= Jiger (AATV) =

All terrain vehicle

The Jiger was the first all-terrain vehicle (ATV). It was a six-wheeled amphibious ATV with differential steering via separate throttle control of its dual (left vs right) engines. The first Jigers were built-to-order beginning in 1961 by JGR Gunsport in Toronto and were mass-produced by Jiger Corporation beginning in 1965, until the company declared bankruptcy in February 1968. Breton Versatech Limited purchased the company’s assets and production on the Versatech Jigger began in later 1968. DIY kits were also brought to the market. Sales were poor, and in 1971, the company’s assets were sold at public auction. Around 3,337 Jigers were built.

The twin two-cycle "Techumseh Power Products" engines were replaced by a single four-cycle "JLO" engine. The dual engine system presented several problems. The first was keeping two engines timed at the same rpm on straight-line travel, which often required course correction. Secondly, maintaining two engines. Two-cycle engines tend to foul plugs, which had to be replaced often. A dual clutch/brake system was used to tie the two sides to the single power source.
The changes greatly improved product operation and dependability.

The Jiger was the brainchild of Jack (Jacob) Rempel (a.k.a. John Gower), the founder of JGR Gunsport, and Swiss engineer Fred Rohrer.

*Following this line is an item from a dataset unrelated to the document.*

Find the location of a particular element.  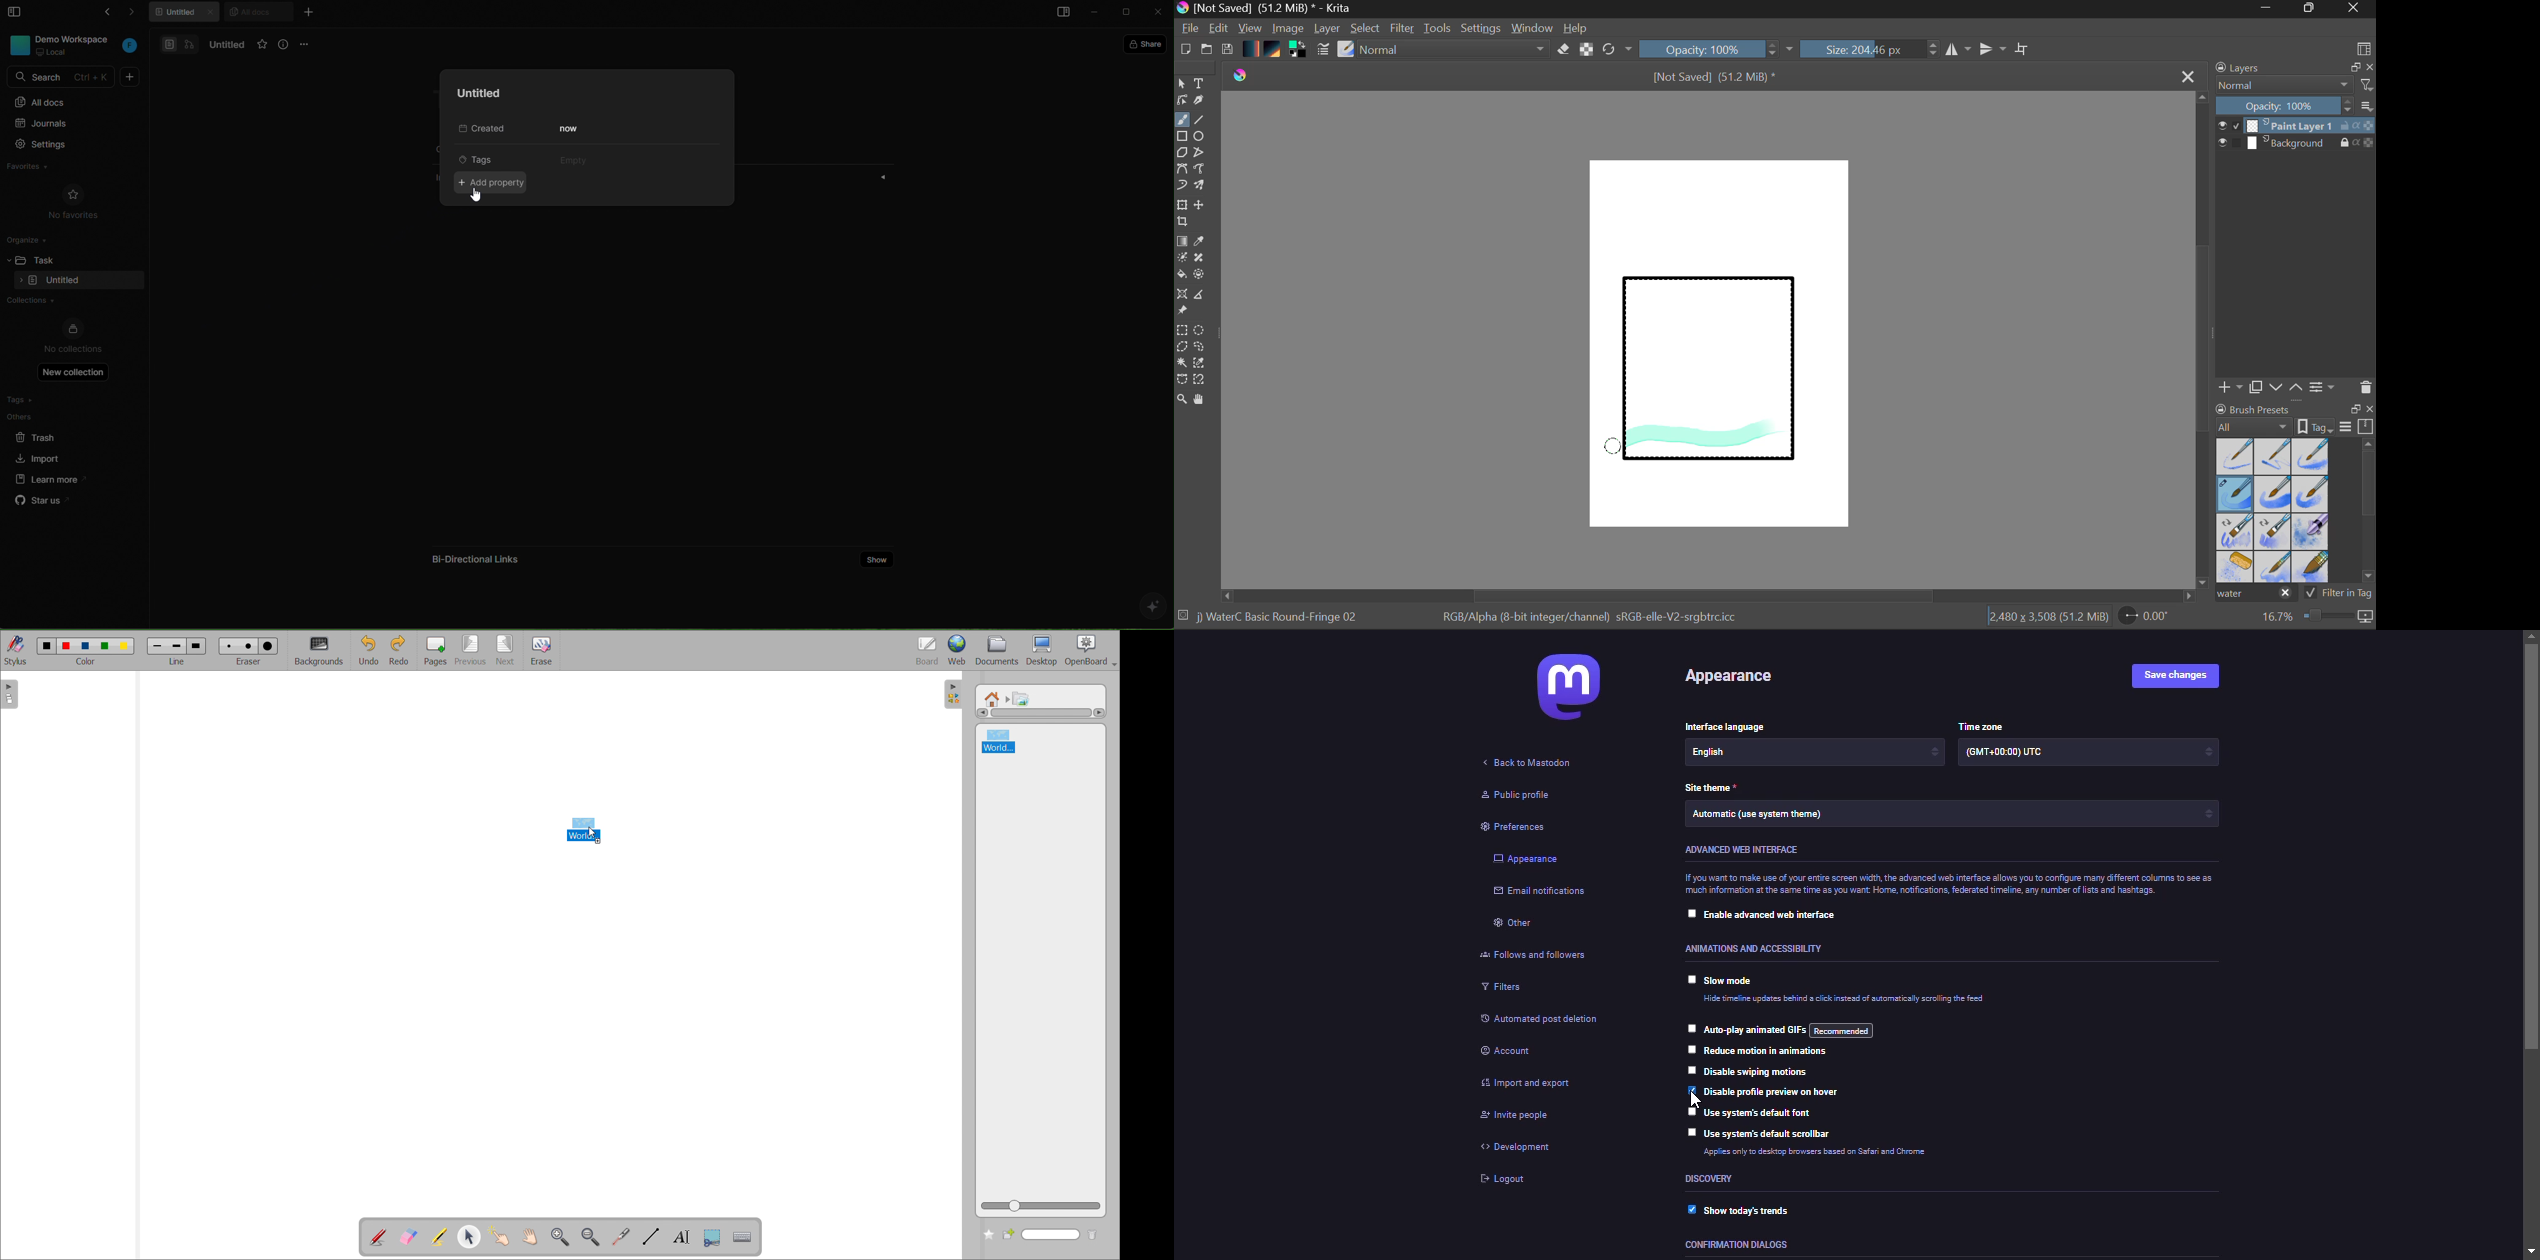

share is located at coordinates (1148, 43).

The Jiger was produced in three models:
- Build A – Twin-engine Techumseh (29 confirmed units built)
- Model 152 - Single-engine JLO 152 (1,867 confirmed units built)
- Model 197 - Single-engine JLO 197 (959 confirmed units built)
Confirmation is based on existing serial numbers. Many serial numbers are still unconfirmed, so the actual quantity is more than what is recorded here.